§ **WORK REQUEST**
A single stretch of the material below is to be transcribed exactly, starting at the line with "Click the 3.0 price axis label" and ending after the line with "has width=1815, height=656.".

§ **EXCERPTED RECORDS**
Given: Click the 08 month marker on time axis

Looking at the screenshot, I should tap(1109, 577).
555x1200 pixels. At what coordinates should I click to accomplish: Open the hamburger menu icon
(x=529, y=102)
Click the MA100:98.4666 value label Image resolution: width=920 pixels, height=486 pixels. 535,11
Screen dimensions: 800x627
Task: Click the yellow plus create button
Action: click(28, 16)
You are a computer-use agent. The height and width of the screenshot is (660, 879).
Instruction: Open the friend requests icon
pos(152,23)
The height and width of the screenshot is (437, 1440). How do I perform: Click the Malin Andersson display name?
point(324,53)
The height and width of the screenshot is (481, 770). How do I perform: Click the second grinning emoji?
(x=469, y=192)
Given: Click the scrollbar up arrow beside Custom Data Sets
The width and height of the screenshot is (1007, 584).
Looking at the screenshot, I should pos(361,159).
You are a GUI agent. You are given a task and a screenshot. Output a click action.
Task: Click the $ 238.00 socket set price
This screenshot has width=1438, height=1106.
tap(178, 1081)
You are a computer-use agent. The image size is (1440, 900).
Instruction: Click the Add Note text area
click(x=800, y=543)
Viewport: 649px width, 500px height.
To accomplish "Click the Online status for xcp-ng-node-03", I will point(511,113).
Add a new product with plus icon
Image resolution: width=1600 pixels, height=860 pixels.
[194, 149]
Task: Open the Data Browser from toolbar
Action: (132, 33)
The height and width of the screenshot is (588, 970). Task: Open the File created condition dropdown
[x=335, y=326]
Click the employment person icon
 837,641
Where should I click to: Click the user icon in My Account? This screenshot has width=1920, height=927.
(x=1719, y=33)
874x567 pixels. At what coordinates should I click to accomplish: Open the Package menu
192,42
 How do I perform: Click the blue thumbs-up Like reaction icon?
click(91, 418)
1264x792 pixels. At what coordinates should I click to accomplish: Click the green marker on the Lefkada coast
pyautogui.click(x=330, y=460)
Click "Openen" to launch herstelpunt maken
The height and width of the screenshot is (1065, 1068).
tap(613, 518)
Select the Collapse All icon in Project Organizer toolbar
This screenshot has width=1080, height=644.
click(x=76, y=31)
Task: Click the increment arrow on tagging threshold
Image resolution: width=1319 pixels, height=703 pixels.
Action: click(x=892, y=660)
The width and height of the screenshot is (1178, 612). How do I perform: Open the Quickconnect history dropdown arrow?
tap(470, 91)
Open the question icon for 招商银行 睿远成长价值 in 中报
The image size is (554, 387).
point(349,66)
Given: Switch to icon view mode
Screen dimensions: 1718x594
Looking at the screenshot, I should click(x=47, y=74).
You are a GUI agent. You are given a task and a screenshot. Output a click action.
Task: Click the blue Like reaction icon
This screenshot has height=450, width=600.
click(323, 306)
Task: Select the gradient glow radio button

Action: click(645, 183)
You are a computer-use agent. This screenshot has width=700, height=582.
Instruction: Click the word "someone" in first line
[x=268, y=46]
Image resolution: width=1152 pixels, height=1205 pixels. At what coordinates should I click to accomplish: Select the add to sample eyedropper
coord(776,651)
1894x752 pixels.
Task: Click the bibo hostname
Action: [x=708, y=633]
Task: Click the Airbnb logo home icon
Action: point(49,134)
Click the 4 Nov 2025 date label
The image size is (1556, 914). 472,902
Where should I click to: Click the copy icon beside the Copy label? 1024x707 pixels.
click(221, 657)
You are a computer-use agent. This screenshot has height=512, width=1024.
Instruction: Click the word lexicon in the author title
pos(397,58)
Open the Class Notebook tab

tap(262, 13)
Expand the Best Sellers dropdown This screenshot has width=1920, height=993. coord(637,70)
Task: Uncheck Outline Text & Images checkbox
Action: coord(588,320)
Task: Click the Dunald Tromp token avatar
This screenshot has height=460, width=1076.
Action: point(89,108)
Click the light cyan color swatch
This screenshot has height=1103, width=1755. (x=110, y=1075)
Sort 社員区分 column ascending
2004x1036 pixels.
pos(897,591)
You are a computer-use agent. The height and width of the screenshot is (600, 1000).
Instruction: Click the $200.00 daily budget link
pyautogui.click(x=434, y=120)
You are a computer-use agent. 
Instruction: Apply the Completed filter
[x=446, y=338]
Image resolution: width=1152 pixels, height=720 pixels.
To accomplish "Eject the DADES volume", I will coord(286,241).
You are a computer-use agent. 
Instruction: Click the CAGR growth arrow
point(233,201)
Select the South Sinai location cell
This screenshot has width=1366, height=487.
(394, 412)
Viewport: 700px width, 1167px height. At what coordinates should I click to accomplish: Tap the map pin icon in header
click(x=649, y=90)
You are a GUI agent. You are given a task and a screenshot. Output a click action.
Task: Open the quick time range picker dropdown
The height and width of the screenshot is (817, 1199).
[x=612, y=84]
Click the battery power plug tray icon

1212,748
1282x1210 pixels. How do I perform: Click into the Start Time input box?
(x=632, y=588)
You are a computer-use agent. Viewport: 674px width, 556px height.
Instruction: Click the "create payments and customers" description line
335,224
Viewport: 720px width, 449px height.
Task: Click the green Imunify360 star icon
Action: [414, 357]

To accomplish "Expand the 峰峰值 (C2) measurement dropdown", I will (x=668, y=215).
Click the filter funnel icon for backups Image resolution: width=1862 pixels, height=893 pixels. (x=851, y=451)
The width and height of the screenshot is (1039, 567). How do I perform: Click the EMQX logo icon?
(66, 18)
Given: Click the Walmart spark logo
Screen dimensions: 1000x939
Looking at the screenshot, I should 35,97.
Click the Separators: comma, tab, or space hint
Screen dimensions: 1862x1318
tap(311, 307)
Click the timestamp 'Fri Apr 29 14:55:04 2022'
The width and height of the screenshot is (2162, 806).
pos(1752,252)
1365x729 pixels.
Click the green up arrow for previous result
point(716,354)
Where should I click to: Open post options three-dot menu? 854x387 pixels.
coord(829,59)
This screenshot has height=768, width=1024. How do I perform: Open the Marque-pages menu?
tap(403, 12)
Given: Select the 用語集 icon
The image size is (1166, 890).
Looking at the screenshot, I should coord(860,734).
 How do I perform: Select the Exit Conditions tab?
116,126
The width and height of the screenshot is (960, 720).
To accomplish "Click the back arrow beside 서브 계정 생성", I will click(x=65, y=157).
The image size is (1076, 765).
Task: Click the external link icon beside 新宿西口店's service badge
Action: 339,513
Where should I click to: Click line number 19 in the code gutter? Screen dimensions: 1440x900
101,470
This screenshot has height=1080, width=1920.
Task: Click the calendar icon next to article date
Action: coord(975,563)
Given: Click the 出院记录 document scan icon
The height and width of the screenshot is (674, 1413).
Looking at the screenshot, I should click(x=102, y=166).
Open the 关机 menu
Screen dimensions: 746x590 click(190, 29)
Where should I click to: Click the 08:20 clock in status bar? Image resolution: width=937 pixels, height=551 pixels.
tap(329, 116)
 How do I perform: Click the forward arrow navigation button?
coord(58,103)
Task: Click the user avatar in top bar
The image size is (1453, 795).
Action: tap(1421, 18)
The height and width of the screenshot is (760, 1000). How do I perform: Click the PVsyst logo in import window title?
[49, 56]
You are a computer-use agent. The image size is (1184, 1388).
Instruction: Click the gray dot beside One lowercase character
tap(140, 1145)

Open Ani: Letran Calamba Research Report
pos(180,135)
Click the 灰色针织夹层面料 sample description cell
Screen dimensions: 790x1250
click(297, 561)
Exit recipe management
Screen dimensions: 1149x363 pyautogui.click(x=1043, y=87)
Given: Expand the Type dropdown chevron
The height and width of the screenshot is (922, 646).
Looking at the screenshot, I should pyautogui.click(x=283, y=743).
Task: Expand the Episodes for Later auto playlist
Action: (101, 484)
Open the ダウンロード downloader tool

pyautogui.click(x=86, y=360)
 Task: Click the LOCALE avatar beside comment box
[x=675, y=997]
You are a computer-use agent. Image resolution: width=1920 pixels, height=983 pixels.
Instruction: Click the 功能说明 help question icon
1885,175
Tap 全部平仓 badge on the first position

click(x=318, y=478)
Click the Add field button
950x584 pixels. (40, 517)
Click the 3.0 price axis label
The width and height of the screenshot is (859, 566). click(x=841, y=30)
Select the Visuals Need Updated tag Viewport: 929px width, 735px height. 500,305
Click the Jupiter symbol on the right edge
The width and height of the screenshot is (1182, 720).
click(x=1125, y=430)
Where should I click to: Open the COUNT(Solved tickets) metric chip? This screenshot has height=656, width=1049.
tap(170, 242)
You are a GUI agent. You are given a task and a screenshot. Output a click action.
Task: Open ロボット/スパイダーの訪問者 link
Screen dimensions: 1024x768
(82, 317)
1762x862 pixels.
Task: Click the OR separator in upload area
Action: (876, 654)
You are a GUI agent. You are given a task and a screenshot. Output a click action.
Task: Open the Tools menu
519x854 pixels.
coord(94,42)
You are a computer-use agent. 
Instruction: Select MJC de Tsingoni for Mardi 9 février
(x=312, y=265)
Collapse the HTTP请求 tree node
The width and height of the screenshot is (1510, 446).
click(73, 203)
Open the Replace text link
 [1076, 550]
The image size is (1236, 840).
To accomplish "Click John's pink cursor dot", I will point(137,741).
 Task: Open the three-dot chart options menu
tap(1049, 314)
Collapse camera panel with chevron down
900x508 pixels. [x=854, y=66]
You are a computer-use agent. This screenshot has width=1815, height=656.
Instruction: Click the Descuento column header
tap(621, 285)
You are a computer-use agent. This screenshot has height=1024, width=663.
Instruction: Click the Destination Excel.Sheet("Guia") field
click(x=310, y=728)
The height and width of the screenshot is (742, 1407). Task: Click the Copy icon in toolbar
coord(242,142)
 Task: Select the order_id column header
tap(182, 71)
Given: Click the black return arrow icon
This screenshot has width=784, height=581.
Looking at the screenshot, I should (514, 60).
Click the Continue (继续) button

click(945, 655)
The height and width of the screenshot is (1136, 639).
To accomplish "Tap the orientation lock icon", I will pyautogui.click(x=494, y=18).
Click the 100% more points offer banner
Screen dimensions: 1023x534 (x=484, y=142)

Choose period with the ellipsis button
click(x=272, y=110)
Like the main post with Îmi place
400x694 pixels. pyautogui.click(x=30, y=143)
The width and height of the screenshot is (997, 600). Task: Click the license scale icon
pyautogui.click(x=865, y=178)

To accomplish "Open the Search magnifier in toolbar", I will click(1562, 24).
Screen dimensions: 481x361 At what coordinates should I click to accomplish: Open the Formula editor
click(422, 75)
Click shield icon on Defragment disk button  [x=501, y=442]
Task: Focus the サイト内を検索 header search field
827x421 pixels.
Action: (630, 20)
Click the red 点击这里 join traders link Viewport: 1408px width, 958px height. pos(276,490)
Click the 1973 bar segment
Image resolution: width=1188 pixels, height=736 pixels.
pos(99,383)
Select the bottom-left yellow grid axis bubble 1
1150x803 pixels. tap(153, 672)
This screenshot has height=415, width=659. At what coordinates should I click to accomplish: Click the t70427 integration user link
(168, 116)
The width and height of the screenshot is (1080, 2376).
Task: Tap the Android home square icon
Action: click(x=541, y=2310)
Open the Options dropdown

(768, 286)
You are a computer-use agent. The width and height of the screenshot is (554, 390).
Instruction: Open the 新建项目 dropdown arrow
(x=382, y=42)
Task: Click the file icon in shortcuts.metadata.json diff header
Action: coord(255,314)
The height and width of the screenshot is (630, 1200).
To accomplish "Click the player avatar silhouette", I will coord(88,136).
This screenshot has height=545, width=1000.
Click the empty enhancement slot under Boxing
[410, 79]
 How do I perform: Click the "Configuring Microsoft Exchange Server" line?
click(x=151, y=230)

§ **OUTPUT BELOW**
Click the 3.0 price axis label
The width and height of the screenshot is (859, 566). click(x=841, y=30)
Select the Visuals Need Updated tag Viewport: 929px width, 735px height. 500,305
Click the Jupiter symbol on the right edge
The width and height of the screenshot is (1182, 720).
click(x=1125, y=430)
Where should I click to: Open the COUNT(Solved tickets) metric chip? This screenshot has height=656, width=1049.
tap(170, 242)
You are a GUI agent. You are given a task and a screenshot. Output a click action.
Task: Open ロボット/スパイダーの訪問者 link
Screen dimensions: 1024x768
(82, 317)
1762x862 pixels.
Task: Click the OR separator in upload area
Action: (876, 654)
You are a GUI agent. You are given a task and a screenshot. Output a click action.
Task: Open the Tools menu
519x854 pixels.
coord(94,42)
You are a computer-use agent. 
Instruction: Select MJC de Tsingoni for Mardi 9 février
(x=312, y=265)
Collapse the HTTP请求 tree node
The width and height of the screenshot is (1510, 446).
click(73, 203)
Open the Replace text link
 [1076, 550]
The image size is (1236, 840).
To accomplish "Click John's pink cursor dot", I will point(137,741).
 Task: Open the three-dot chart options menu
tap(1049, 314)
Collapse camera panel with chevron down
900x508 pixels. [x=854, y=66]
You are a computer-use agent. This screenshot has width=1815, height=656.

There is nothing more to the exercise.